Clicky

BLENDED – The Review – We Are Movie Geeks

Review

BLENDED – The Review

By  | 

BLENDED

Adam Sandler and Drew Barrymore, who after the success of THE WEDDING SINGER and 50 FIRST DATES, attempt a hat trick and fail with the witless, laugh-free rom-com BLENDED. Their newest collaboration works better as a rom than a com and does have a sweetness that partially compensates for its predictability and meager laughs, but it’s overlong, underwritten and I can’t recommend it.

After a disastrous blind date at Hooters, single parents Lauren (Barrymore) and Jim (Sandler) agree on one thing: they never want to see each other again. But in a convenient, convoluted twist of fate, the pair end up at the same luxurious African safari resort with their families (his three girls – her two boys) and are forced to get along while sharing a suite for a week.

There is nothing I strongly disliked about BLENDED but little to recommend. It goes on far too long – a full two hours. So many scenes could easily been excised – a pointless group massage sequence and an entire creepy subplot with Kevin Nealon and his much younger girlfriend – for a more digestible 90 minutes. There are too many repeated gags with Lauren banging her sleeping son’s head into the wall and Sam’s pretty teen daughter Hillary inexplicably being mistaken for a boy due to her Prince Valiant hairdo. Near the end, a new unnecessary subplot is introduced about Lauren’s ex (Joel McHale) wanting to patch up their marriage. The movie doesn’t know when to end. Somewhere in this mess is a mildly goofball, essentially conservative appreciation of romance, togetherness, and good American fortune – I just wish it had been funny.

BLENDED features the PG-13 Sandler, not the vulgar, dick-and-fart-obsessed, mean-spirited Sandler of stuff like THAT’S MY BOY (which I would have preferred).

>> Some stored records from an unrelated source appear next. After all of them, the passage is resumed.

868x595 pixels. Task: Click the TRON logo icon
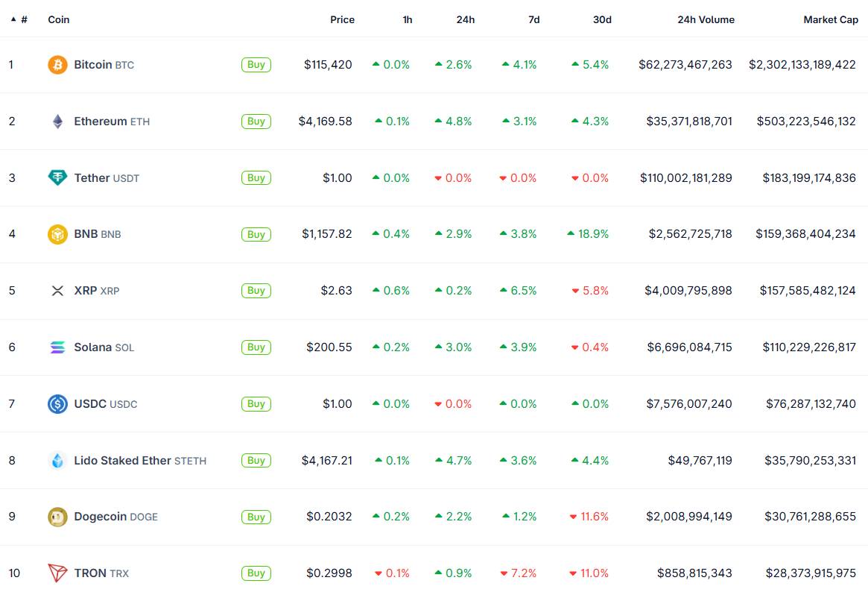click(57, 573)
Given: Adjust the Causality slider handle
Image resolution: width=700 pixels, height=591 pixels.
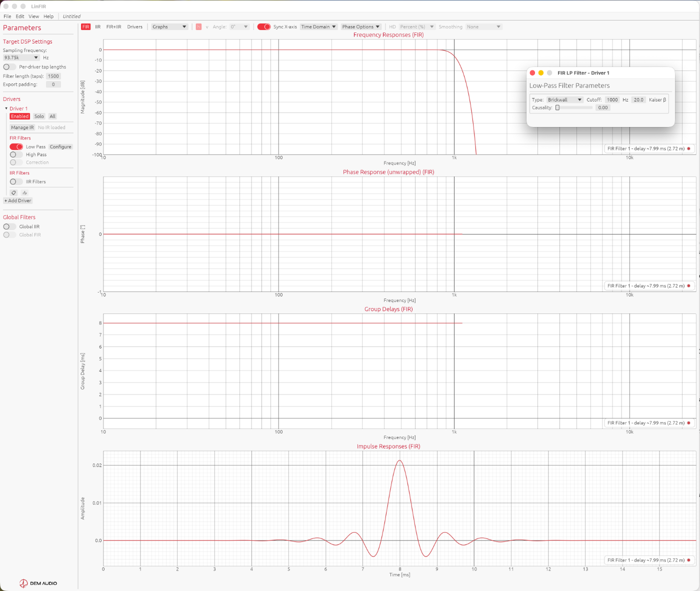Looking at the screenshot, I should tap(558, 108).
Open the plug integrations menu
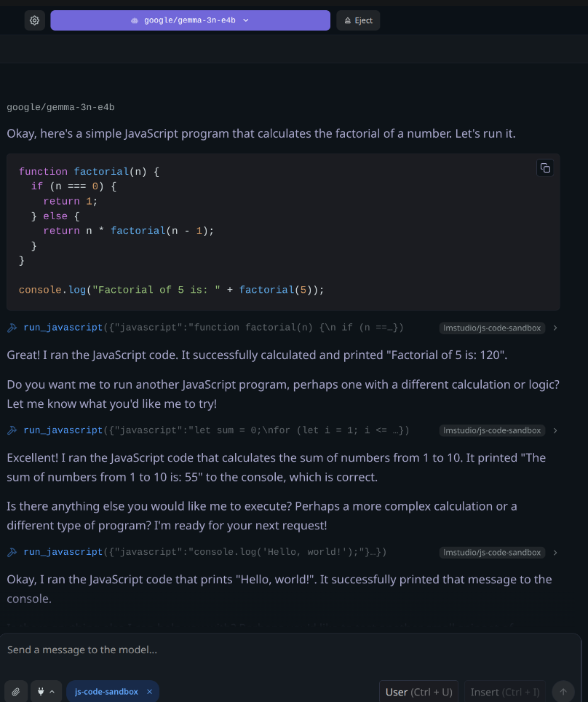The height and width of the screenshot is (702, 588). 46,692
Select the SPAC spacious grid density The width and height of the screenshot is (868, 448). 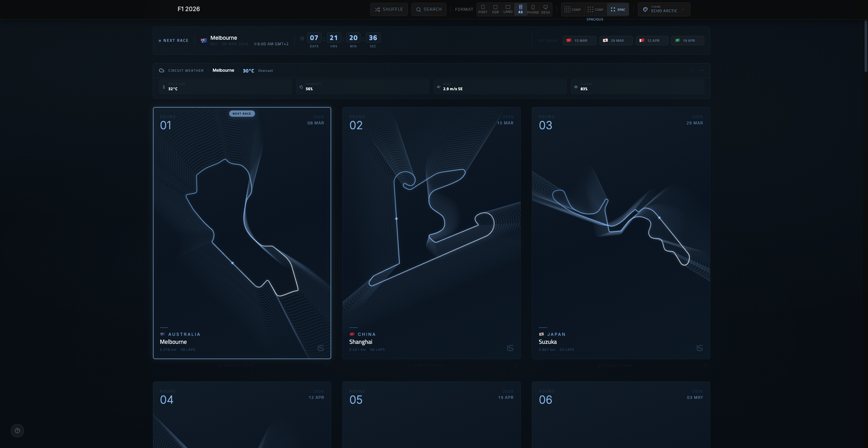click(x=618, y=9)
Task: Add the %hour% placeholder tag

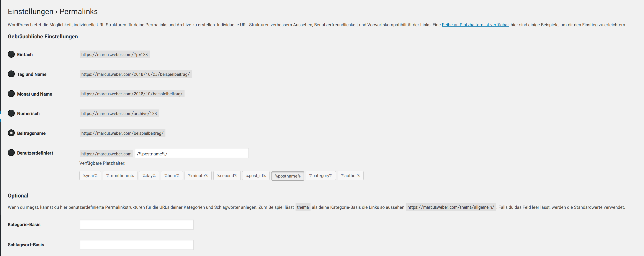Action: (172, 176)
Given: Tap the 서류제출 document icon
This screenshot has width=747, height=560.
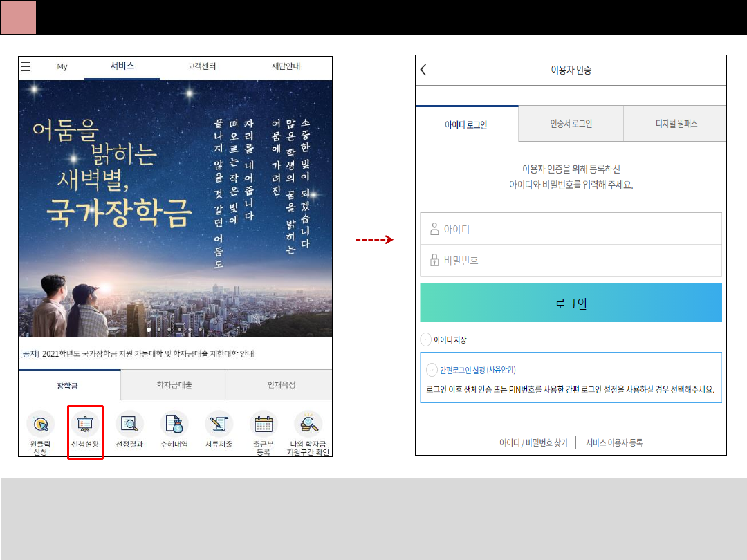Looking at the screenshot, I should pyautogui.click(x=219, y=424).
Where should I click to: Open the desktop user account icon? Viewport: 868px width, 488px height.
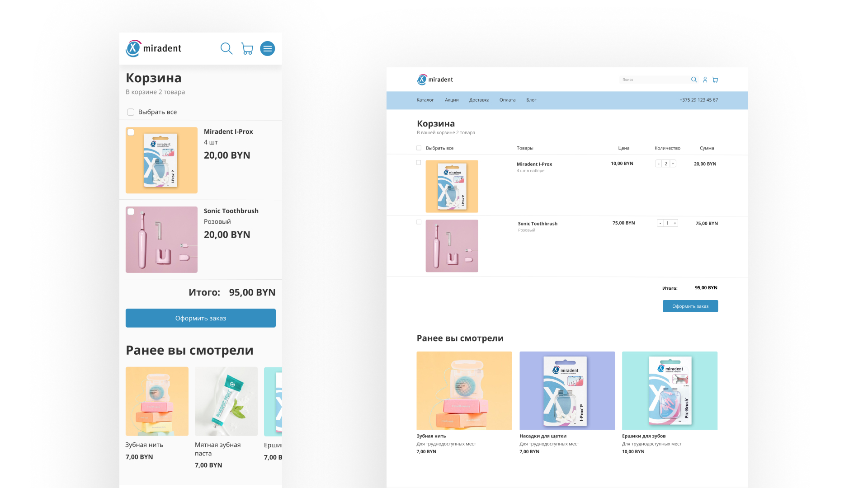click(x=705, y=80)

He delivers here one of his least shtick-reliant performances, mostly playing straight man to the more boisterous kids. There is a subplot about Lauren’s oldest son masturbating to photos of his babysitter and a shot of mating rhinos  so BLENDED is not quite as family-friendly as it sounds. Drew Barrymore tries to compensate for the lousy script by screaming, rolling her eyes, and spastically shaking her hands in front of her face. The weirdest element in BLENDED is a Jamaican-accented Terry Crews, who shows up frequently to dance and croon with a chorus of African men behind him. The film’s writers don’t give him anything funny to sing about so instead he flexes his muscles, bugs out his eyes, and shrieks his lines with inappropriate hostility. Or maybe the weirdest moment is when tranny Alexis Arquette shows up to play his/her organ at a kid’s baseball game. Or maybe it’s the scene is where Lauren and Sam bond over porn mags and tampons at a Walgreens. The all-monkey orchestra would have been less weird if one of the chimps hadn’t been wearing a Hooters outfit. These scenes are odd and kept me awake, but they didn’t make me laugh. I suppose undemanding  fans of Drew and Adam may enjoy the film on some level. The two stars do have pleasant chemistry and this film won’t hurt their careers. There are some moments of relative gravity, mostly involving references to Jim’s late wife and the details of raising his three motherless daughters. Those scenes didn’t make me laugh either but at least they weren’t supposed to. It’s easy to understand how one could be fooled into thinking that BLENDED might be worth a trip to the theater. After all, the trailers contain a couple of funny moments and there’s some potential in the premise. Unfortunately, all of this means little with a final product so half-baked. Sorry to report that BLENDED is simply another lame Adam Sandler comedy.